How to complete this task:
This exercise calls for copying every line below that holds the word "size".

Material for this task:
· · ·
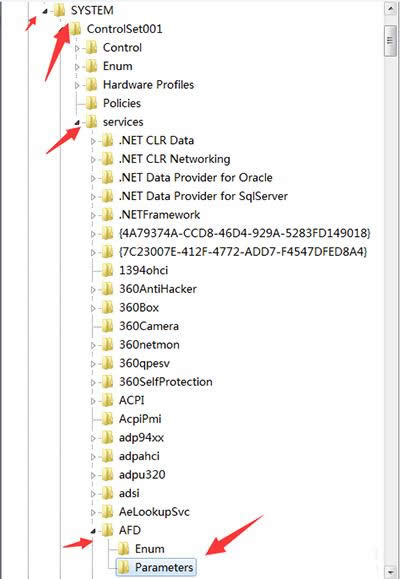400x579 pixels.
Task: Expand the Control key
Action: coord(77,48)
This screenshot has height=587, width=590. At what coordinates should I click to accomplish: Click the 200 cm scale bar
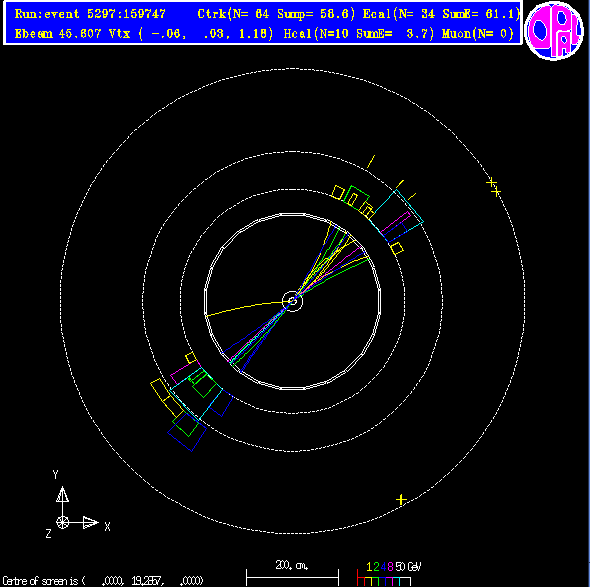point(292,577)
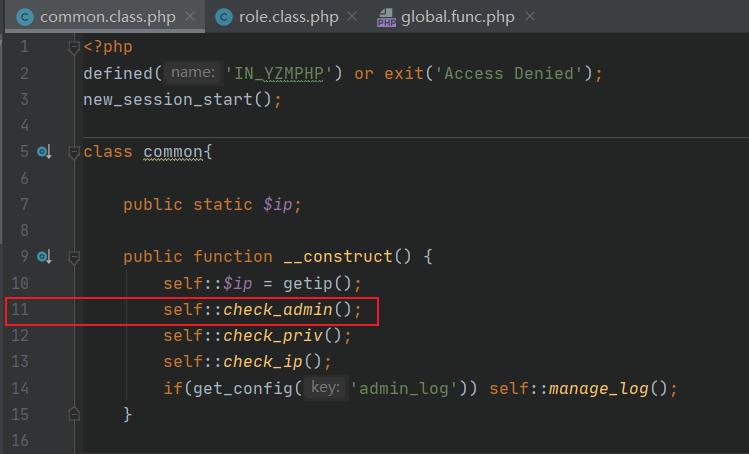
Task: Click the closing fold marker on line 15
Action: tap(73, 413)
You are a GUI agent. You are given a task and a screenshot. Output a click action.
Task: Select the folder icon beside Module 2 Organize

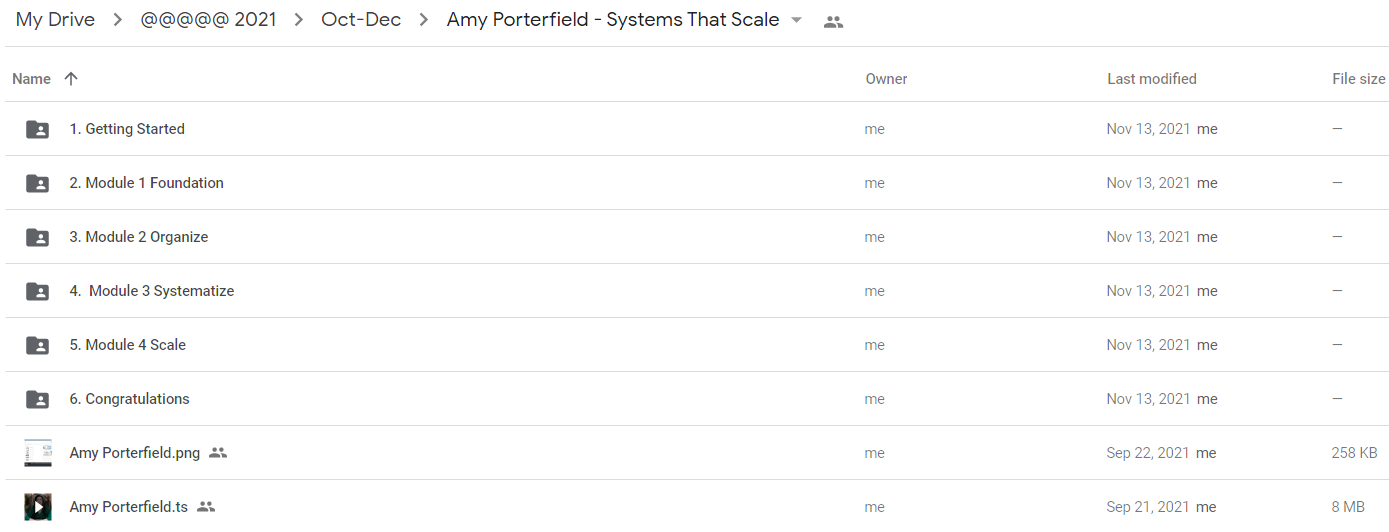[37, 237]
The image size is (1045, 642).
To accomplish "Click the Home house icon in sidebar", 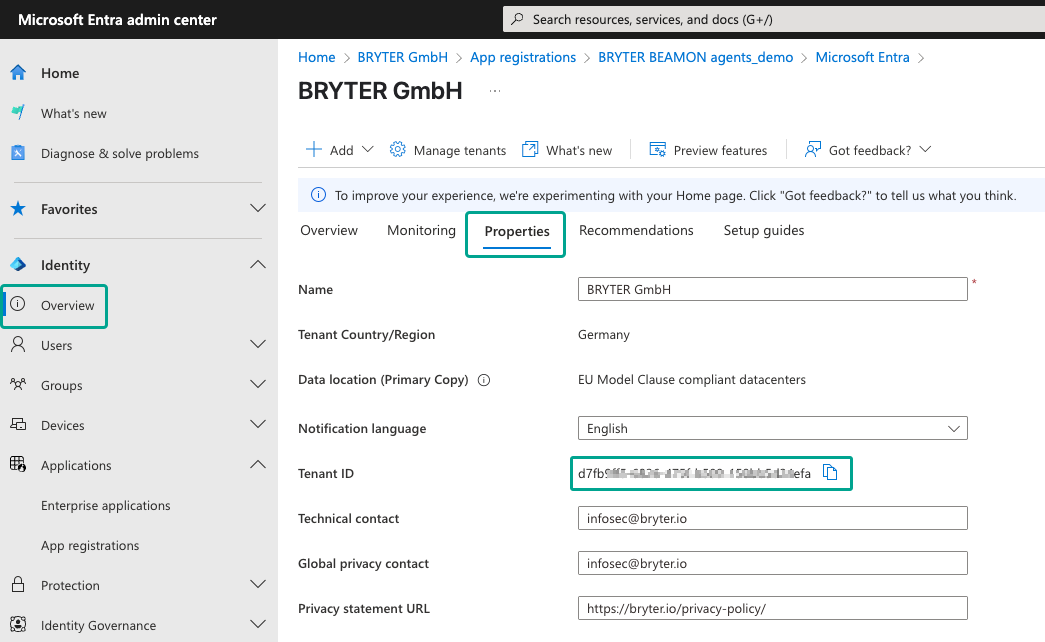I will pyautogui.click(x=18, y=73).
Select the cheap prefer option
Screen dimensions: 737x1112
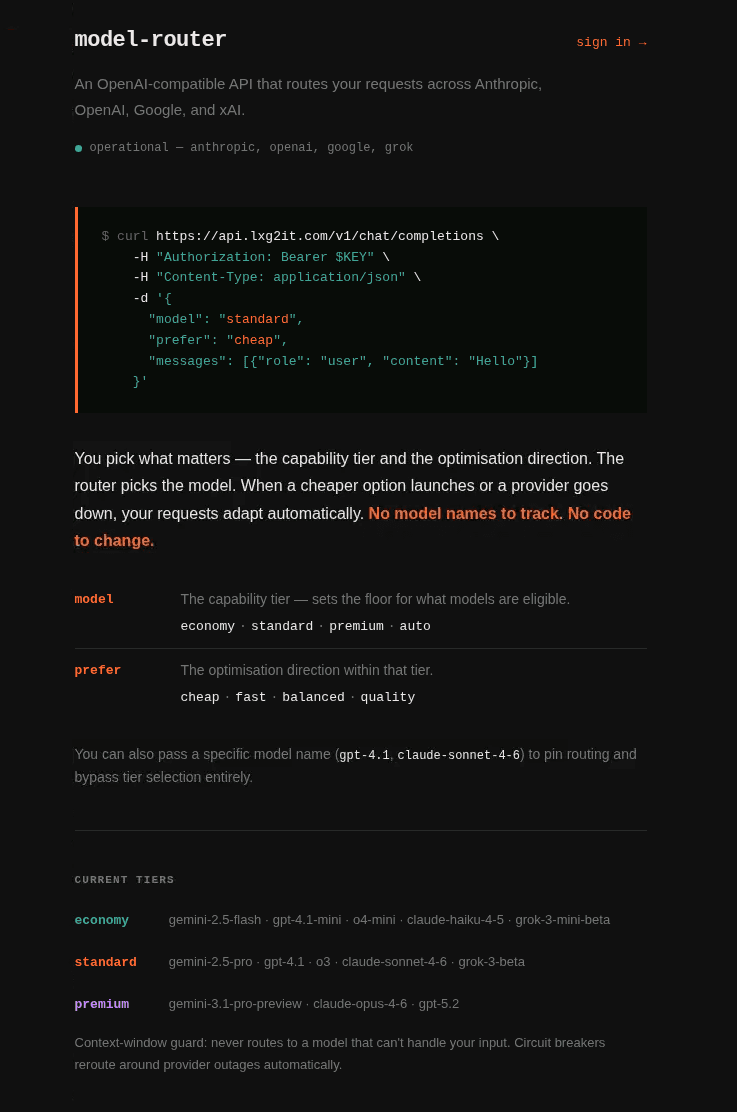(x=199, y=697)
· · ·
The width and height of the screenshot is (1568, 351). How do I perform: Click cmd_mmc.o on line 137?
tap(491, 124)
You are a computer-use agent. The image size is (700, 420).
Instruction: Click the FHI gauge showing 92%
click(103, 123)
· · ·
Output of the exercise:
The image size is (1045, 642).
You are a computer-use agent. The image size is (700, 420).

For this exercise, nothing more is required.